Die Umsetzung der Idee sei der kritische Part, meint Murza. Sowohl beim Kinderkurs als auch bei seinen Studenten an der Hochschule stellte er zunehmend fest, dass diese zwar viele Ideen haben, oft bei der Umsetzung aber Probleme bekommen. Seine Schlussfolgerung: Man muss den Kindern frühzeitig den Respekt vor dem Programmieren nehmen. „Wichtig ist es, selber zu probieren“, bekräftigt Murza. Begeisterung weckte er zunächst bei Sohn Manuel. Schnell programmierten sie zusammen einfache Spiele. Warum nicht auch anderen Kindern das Programmieren beibringen?, dachte sich der Hochschulprofessor.

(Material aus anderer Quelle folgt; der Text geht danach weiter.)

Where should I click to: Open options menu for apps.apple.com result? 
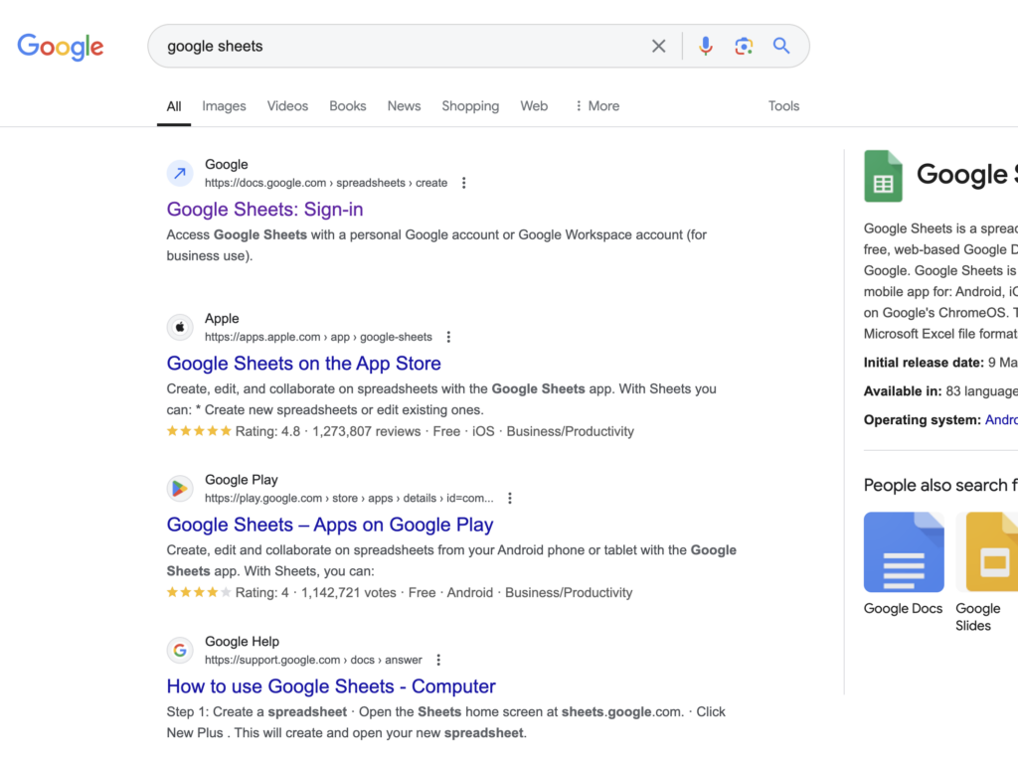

„Die Lehre liegt mir eh am Herzen“, betont der 49-jährige promovierte Ingenieur. Sein Spezialgebiet: Maschinenbau und Verfahrenstechnik. Sein Wissen möchte er nicht nur seinen Studenten weitergeben, sondern vor allem den Jüngsten. Seit mehr als vier Jahren lebt er in Altenmünster und ist dort unter anderem engagiert bei den Ganghofer Schützen. Deswegen findet der Kurs im Bürgerhaus in Hegnenbach statt – der Vereinszentrale.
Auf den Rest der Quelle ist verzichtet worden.